• WRITTEN PROBLEM:
Quote the passage of the Sheila's Day review below, from "A TRIUMPHANT MUSICAL" up to and including "black and blue.".

The Arts, Etc.

Hartford Stage

SHEILA'S DAY

A TRIUMPHANT MUSICAL CELEBRATION

JULY 22 - AUGUST 15, 2010

Hartford Stage Box Office

860-527-5151

 

Reviewed by Donna Bailey-Thompson

The title has a back story. Sheila is the name South African white employers called their black domestic help because the ladies claimed they couldn’t remember the women’s given names. Sheila’s Day refers to the domestic worker’s day off. Just as soon as you learn the colors of the casts’ identical costumes, the reason for the choices will be obvious: black and blue.

While American blacks were protesting Jim Crow laws (e.g., drinking fountains and rest rooms were accessible according to skin color), blacks in South Africa were constricted by Apartheid laws (means “apartness” in Afrikaans) which diminished them to second-class citizens. Or less. The domestics in Soweto Township, Johannesburg and thousands of miles away in Perry County, Alabama, were Sheila sisters. They didn’t know it – then.

• INFORMATION GIVEN:
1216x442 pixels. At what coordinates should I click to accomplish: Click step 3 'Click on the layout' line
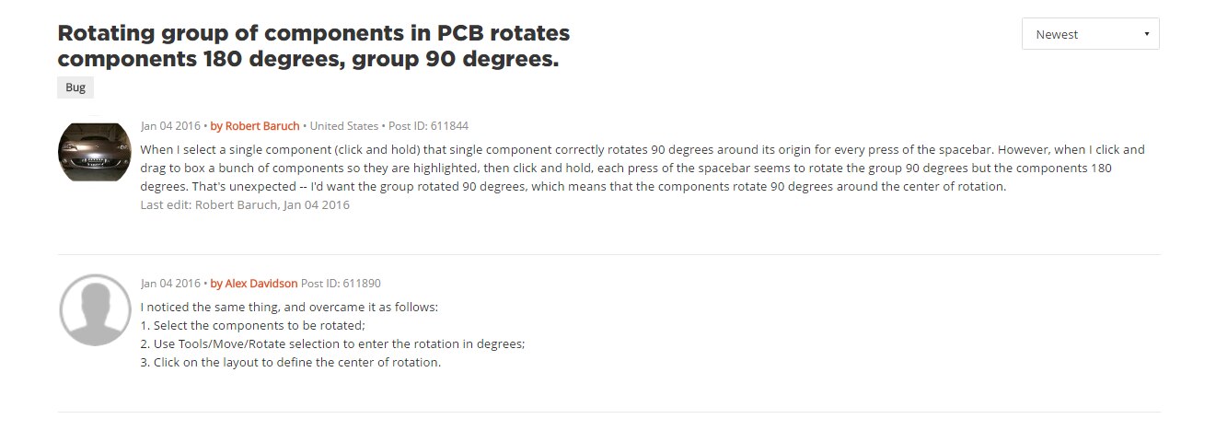pos(291,362)
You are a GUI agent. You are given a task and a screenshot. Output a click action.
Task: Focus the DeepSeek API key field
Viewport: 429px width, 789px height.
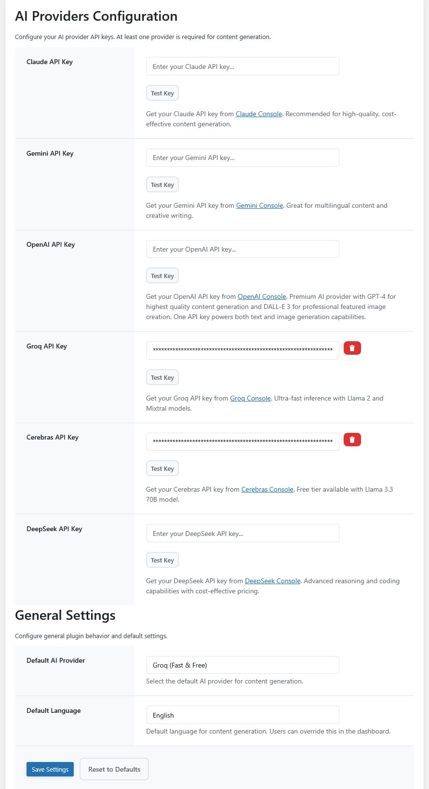[242, 534]
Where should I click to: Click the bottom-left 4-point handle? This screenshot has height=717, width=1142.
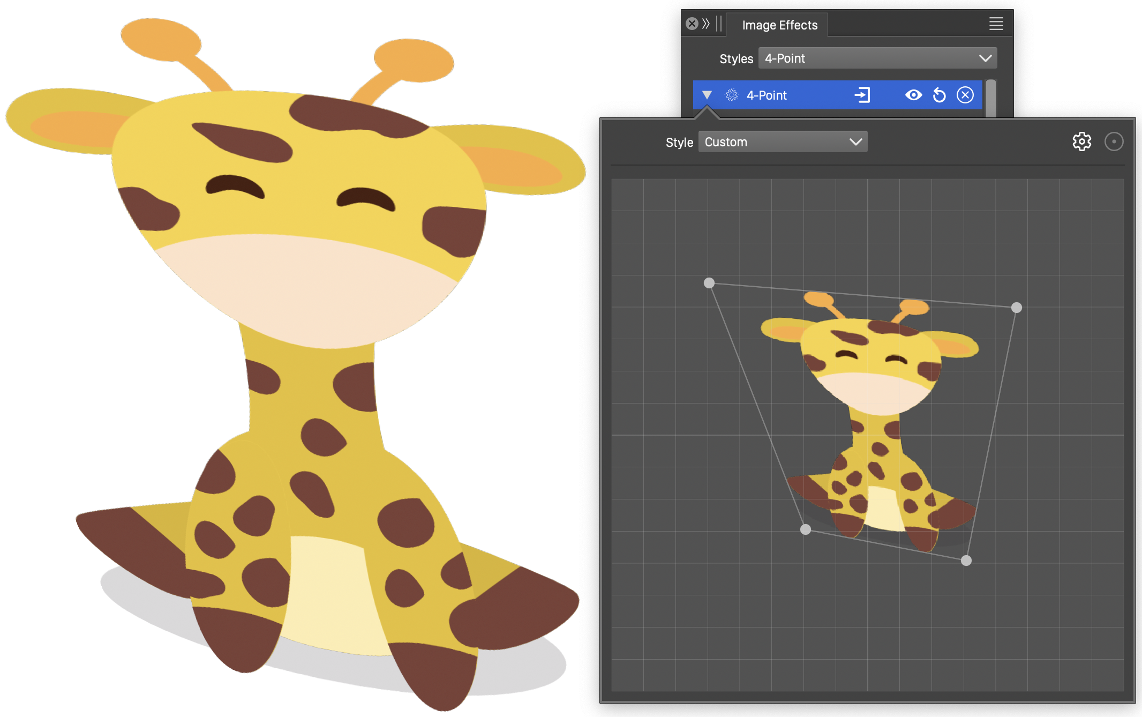point(805,529)
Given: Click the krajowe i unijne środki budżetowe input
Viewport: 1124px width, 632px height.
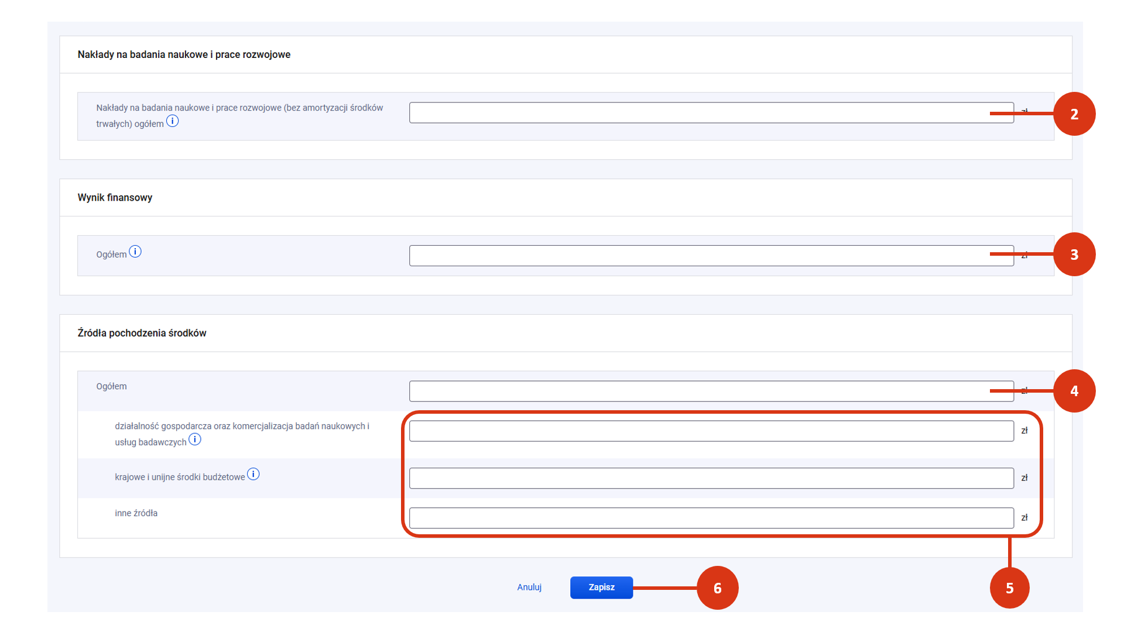Looking at the screenshot, I should click(711, 478).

• ANSWER FOR THIS EXERCISE:
A TRIUMPHANT MUSICAL CELEBRATION

JULY 22 - AUGUST 15, 2010

Hartford Stage Box Office

860-527-5151

 

Reviewed by Donna Bailey-Thompson

The title has a back story. Sheila is the name South African white employers called their black domestic help because the ladies claimed they couldn’t remember the women’s given names. Sheila’s Day refers to the domestic worker’s day off. Just as soon as you learn the colors of the casts’ identical costumes, the reason for the choices will be obvious: black and blue.